Exercise requirements
Check each line of the material below for "officialpacman" and copy those where it appears.
* * *
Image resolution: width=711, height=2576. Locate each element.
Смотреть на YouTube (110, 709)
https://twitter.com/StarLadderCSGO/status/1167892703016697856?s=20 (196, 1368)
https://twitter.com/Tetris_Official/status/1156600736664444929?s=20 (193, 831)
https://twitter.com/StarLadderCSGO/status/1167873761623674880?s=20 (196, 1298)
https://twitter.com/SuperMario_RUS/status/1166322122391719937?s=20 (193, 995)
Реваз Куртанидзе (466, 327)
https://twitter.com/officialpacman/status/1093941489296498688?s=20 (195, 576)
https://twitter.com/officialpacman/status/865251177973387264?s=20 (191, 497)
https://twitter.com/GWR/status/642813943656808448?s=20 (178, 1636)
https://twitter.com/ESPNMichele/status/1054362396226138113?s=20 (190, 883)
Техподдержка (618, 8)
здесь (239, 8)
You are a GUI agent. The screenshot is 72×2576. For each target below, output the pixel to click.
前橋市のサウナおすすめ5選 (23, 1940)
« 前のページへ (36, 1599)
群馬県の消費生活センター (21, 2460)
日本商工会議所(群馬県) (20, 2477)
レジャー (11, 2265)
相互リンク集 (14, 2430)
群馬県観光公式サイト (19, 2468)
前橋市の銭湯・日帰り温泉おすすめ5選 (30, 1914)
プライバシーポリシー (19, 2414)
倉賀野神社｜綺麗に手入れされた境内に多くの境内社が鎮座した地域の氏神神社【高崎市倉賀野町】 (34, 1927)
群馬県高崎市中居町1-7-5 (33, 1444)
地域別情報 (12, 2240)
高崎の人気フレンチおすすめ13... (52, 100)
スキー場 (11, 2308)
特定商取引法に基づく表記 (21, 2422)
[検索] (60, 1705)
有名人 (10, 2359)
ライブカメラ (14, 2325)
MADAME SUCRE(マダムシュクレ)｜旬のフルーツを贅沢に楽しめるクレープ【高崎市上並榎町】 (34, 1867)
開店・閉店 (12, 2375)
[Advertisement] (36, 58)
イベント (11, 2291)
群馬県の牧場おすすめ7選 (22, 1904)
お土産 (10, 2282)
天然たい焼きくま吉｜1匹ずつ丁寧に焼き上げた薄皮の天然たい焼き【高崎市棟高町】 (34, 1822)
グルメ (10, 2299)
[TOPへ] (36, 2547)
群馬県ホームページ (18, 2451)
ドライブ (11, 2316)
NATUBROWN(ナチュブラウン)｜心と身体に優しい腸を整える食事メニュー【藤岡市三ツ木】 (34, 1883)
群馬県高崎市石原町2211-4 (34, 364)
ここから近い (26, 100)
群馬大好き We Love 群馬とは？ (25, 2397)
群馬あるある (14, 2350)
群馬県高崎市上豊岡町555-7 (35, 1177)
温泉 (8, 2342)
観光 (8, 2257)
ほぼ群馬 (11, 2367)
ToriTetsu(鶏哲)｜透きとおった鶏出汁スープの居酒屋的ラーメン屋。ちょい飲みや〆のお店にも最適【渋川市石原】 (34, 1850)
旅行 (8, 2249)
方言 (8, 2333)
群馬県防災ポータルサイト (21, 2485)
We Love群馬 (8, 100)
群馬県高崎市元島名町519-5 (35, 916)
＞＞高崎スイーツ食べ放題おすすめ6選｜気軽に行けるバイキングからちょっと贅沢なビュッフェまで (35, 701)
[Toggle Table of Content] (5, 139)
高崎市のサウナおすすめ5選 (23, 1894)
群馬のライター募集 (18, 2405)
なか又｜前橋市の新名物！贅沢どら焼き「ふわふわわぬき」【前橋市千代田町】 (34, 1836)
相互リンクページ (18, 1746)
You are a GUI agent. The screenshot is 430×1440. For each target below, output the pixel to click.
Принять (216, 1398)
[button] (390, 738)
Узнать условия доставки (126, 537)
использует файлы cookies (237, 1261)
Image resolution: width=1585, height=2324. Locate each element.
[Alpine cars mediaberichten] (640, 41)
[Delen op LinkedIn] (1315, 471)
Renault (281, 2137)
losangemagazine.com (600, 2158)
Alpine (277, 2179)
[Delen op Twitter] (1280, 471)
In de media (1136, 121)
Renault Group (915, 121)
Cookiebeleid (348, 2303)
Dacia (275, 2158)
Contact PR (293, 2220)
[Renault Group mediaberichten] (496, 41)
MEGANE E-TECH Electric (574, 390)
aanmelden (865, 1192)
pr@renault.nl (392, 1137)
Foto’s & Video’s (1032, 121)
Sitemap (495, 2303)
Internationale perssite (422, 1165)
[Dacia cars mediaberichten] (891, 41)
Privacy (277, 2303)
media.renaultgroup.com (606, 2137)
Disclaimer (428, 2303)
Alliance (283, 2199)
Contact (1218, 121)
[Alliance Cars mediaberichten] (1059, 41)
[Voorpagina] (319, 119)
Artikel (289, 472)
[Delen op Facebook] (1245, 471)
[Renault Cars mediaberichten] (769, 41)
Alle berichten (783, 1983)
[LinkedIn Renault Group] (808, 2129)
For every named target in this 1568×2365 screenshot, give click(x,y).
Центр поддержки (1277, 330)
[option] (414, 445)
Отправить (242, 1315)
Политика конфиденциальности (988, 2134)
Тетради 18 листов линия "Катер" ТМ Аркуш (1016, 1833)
* * *
Exercise response
https://twitter.com/officialpacman/status/1093941489296498688?s=20 (195, 576)
https://twitter.com/officialpacman/status/865251177973387264?s=20 (191, 497)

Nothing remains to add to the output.